In “Passage West,” Cambridge author Rishi Reddi revisits a history she first glimpsed in law school, when she encountered a 1923 case hinging on the citizenship eligibility of an Indian-born writer, Bhagat Singh Thind.
“It planted a seed in my mind that I never let go of,” said Reddi, who was born in India and moved to the U.S. as a small child. “It was definitely the thing that I was preparing to write and I knew it would need a lot of research and background knowledge.”
Researching her first novel (she has an earlier collection of stories, “Karma”) took Reddi to California’s Imperial Valley during the World War I era, a time when the farming region was home to a large population of South Asian immigrants, along with Mexican farmworkers and Anglo settlers.

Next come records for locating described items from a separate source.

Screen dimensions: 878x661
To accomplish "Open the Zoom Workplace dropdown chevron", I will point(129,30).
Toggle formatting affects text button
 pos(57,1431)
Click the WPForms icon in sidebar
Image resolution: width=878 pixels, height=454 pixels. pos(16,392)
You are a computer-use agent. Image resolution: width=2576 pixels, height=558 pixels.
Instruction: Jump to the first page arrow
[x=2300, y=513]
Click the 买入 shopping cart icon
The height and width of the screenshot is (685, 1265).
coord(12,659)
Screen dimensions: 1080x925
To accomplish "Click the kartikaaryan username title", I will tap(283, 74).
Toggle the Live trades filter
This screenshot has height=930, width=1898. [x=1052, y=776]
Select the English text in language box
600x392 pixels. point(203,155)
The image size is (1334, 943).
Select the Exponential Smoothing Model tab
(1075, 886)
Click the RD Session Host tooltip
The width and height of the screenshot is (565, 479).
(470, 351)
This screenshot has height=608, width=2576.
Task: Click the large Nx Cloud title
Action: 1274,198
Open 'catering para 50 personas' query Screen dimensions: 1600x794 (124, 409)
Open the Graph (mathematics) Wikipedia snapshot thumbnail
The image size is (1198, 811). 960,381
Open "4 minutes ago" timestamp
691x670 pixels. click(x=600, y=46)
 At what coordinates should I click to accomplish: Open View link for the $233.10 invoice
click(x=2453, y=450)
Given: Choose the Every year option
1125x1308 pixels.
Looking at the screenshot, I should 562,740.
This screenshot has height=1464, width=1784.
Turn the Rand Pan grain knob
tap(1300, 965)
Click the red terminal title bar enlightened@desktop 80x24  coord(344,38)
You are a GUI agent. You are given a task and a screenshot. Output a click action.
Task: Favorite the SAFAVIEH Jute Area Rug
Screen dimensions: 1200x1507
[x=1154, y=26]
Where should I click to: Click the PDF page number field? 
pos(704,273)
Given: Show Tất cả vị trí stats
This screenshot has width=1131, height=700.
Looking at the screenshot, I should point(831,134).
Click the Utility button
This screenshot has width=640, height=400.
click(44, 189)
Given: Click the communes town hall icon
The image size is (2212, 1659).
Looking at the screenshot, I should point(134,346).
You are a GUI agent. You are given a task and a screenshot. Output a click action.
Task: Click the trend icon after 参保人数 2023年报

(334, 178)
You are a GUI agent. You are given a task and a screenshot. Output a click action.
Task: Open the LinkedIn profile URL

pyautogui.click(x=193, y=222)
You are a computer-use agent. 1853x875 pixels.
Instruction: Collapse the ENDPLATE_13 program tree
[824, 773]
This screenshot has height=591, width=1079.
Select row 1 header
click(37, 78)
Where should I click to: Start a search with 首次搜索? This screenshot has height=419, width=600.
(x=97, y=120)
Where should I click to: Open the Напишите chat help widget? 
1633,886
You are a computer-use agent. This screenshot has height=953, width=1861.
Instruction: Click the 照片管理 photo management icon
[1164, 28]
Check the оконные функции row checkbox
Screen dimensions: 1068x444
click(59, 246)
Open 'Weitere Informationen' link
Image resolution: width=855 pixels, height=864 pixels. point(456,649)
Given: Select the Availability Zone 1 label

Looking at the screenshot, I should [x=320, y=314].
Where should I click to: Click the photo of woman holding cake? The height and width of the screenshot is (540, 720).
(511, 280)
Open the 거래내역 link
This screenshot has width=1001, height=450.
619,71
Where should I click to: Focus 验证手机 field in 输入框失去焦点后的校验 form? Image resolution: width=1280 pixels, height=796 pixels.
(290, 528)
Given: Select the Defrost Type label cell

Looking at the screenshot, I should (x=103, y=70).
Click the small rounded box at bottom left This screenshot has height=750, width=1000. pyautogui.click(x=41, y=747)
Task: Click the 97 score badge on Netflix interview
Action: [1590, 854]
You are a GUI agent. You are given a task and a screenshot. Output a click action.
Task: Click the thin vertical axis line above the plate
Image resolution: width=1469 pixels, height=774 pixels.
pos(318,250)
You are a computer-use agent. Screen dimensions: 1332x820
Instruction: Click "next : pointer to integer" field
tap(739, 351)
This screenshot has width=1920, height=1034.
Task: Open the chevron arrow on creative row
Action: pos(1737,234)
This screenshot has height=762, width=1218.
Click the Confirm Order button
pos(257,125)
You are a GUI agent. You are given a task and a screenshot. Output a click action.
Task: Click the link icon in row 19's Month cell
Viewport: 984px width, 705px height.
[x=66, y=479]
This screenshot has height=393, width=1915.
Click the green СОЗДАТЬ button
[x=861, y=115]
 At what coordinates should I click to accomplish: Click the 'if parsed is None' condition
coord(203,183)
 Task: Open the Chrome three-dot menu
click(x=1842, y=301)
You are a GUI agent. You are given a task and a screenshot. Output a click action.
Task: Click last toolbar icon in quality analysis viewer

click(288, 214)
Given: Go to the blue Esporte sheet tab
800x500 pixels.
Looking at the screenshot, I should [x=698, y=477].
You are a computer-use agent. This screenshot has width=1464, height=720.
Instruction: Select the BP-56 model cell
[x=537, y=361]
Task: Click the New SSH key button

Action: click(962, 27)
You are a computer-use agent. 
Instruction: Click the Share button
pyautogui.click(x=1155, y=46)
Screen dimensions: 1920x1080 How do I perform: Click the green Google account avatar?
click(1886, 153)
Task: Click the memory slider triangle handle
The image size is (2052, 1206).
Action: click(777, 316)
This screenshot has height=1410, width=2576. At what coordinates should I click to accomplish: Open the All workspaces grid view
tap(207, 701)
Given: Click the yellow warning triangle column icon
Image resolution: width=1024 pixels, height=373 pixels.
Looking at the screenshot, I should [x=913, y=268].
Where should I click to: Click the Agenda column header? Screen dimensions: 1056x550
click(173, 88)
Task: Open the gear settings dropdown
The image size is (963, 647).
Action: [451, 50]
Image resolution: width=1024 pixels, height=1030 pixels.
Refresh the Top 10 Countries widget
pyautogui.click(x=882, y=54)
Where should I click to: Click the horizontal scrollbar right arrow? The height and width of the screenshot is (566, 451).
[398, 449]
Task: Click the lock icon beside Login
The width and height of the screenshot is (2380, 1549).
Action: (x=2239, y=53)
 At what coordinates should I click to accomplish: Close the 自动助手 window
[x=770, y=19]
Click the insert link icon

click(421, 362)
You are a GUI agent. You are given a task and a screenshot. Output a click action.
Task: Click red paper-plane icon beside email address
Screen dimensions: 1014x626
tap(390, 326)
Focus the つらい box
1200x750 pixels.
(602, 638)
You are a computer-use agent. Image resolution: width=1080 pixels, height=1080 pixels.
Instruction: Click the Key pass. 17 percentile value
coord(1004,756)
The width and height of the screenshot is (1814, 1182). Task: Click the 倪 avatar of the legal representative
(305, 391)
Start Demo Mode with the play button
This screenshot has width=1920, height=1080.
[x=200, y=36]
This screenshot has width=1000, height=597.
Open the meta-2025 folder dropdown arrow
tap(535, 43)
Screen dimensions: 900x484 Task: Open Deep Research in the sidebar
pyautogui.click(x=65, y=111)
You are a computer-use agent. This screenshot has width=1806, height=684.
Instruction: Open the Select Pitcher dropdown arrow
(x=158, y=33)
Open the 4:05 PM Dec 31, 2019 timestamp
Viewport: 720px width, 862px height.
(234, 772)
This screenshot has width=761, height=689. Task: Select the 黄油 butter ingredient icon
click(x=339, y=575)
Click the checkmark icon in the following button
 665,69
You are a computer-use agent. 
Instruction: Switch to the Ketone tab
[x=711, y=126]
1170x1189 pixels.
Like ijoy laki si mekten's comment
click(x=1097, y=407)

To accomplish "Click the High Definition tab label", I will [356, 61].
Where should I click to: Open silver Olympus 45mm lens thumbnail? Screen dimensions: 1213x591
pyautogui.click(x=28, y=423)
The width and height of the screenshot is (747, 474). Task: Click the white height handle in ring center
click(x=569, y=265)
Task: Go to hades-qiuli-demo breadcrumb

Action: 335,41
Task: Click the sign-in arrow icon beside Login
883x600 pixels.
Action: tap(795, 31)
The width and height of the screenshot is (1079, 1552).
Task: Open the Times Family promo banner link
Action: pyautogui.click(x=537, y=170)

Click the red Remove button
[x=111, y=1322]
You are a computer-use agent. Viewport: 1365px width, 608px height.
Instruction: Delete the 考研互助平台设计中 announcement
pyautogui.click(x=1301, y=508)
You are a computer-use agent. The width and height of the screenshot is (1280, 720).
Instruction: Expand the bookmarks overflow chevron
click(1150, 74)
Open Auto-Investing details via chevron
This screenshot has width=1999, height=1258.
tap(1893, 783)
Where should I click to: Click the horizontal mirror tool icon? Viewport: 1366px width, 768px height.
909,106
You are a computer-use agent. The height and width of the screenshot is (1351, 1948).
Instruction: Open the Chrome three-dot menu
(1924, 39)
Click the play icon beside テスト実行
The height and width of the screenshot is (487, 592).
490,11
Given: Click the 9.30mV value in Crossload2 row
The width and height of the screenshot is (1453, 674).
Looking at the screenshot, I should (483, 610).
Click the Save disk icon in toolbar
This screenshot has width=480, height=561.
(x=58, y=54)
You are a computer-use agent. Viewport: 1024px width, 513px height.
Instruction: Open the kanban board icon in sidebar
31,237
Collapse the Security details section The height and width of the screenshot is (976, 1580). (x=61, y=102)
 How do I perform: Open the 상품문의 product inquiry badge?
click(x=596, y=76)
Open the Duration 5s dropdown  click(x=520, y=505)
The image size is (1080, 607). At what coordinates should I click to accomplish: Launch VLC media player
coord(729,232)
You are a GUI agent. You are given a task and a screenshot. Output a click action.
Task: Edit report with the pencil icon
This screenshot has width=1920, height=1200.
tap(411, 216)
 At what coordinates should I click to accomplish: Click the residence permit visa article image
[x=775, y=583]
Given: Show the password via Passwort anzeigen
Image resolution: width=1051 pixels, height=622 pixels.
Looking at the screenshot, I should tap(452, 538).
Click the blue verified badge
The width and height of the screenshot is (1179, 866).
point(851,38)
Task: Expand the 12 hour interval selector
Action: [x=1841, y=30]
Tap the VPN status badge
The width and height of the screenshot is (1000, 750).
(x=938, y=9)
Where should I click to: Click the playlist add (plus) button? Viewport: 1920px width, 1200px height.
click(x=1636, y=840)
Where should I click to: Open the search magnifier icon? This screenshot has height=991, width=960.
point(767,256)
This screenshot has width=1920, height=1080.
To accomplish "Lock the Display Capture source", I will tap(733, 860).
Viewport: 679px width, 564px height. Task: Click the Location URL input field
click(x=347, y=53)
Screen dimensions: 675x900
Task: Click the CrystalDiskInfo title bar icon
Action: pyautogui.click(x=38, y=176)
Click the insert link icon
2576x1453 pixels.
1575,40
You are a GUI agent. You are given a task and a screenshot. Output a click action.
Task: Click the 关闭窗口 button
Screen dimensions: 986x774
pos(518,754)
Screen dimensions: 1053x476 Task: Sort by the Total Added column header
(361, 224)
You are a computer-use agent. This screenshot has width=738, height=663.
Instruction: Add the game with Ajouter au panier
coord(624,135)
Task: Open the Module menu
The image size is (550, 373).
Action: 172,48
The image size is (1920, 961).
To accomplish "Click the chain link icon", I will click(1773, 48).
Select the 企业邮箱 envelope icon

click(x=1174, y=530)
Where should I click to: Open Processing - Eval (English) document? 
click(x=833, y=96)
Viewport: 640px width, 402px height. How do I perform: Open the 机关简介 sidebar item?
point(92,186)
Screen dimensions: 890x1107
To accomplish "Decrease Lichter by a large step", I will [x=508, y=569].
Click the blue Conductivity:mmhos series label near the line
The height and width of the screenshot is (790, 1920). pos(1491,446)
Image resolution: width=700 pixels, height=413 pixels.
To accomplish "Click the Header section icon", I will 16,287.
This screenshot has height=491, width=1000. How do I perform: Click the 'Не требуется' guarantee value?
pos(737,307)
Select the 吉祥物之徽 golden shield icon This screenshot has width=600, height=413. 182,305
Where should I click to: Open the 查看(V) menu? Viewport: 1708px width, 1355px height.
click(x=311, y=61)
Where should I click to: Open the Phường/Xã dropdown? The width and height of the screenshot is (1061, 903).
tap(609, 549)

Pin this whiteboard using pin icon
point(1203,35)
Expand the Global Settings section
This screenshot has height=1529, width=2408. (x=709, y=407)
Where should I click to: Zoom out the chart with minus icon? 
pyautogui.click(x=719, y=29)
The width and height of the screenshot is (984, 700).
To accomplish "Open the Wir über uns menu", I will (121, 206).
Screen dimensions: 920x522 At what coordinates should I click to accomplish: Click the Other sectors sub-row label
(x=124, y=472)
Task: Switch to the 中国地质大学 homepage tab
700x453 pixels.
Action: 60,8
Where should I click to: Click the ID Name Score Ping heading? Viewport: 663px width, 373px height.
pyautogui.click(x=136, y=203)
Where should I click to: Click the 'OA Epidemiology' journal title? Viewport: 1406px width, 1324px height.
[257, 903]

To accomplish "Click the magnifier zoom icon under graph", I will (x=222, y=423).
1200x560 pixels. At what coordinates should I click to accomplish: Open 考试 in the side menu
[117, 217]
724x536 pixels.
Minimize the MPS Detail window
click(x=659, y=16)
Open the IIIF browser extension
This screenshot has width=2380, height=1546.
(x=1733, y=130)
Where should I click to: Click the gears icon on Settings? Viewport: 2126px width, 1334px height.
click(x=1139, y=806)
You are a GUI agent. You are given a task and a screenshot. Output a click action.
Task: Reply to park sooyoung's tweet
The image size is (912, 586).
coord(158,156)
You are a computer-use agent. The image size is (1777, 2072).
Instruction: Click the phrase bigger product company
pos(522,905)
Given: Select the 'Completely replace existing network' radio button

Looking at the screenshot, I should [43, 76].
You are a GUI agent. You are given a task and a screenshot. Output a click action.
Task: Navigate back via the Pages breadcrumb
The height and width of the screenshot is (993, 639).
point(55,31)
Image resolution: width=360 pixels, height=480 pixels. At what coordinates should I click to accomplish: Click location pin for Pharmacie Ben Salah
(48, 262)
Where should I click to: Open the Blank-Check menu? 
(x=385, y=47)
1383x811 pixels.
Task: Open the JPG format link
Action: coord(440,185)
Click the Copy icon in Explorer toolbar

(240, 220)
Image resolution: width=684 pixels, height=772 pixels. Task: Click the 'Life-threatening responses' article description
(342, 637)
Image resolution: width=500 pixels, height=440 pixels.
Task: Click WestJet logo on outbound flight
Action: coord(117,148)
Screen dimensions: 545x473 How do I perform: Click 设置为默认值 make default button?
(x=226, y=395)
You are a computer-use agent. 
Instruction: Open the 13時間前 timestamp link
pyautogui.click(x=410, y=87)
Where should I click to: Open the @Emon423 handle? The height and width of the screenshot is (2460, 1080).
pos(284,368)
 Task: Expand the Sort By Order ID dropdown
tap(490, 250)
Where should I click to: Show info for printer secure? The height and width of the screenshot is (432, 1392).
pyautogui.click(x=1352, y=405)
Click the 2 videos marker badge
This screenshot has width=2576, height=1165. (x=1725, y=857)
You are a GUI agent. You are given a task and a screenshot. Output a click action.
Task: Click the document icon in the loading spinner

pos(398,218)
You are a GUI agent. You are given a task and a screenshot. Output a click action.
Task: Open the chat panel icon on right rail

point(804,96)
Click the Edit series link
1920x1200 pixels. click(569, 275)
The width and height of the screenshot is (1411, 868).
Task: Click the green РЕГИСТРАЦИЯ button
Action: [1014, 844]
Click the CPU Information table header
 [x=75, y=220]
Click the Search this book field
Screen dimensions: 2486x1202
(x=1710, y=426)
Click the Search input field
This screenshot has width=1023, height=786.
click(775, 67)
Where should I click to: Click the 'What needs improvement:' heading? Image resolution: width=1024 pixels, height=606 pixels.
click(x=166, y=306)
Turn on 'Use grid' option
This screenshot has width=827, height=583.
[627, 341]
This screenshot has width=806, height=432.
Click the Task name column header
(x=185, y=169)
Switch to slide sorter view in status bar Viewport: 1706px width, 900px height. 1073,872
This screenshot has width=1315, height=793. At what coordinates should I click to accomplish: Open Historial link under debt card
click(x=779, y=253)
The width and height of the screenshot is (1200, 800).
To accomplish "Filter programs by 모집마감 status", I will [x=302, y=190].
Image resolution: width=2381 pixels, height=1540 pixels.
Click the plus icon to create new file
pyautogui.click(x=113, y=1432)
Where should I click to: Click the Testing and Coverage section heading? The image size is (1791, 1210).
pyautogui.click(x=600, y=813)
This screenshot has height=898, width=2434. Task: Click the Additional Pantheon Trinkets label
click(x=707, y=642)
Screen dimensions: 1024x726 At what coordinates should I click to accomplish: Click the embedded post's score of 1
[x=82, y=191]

Reddi reached out to people, now elderly, who had grown up as the children of sharecroppers, often in families with blended Mexican and Punjabi heritage. “That’s the heart and soul of my book,” she said. “To find about this population that had existed before was very important to me. It was like going back in time and finding myself. I could feel that I could claim the country as my own.”
Despite being set a century ago, “Passage West” tells a story that feels startlingly relevant to some of today’s issues, including racism, the rights of immigrants, and debates about America’s future. “The 2016 elections,” Reddi added, “helped me shape the novel in a more focused way. It molded the novel in a way.”
Advertisement
Reddi’s daughter, who was a baby when she began working on the book, is now set to enter high school in the fall. “All through the writing of it, I felt like a part of me was writing it for her,” Reddi said.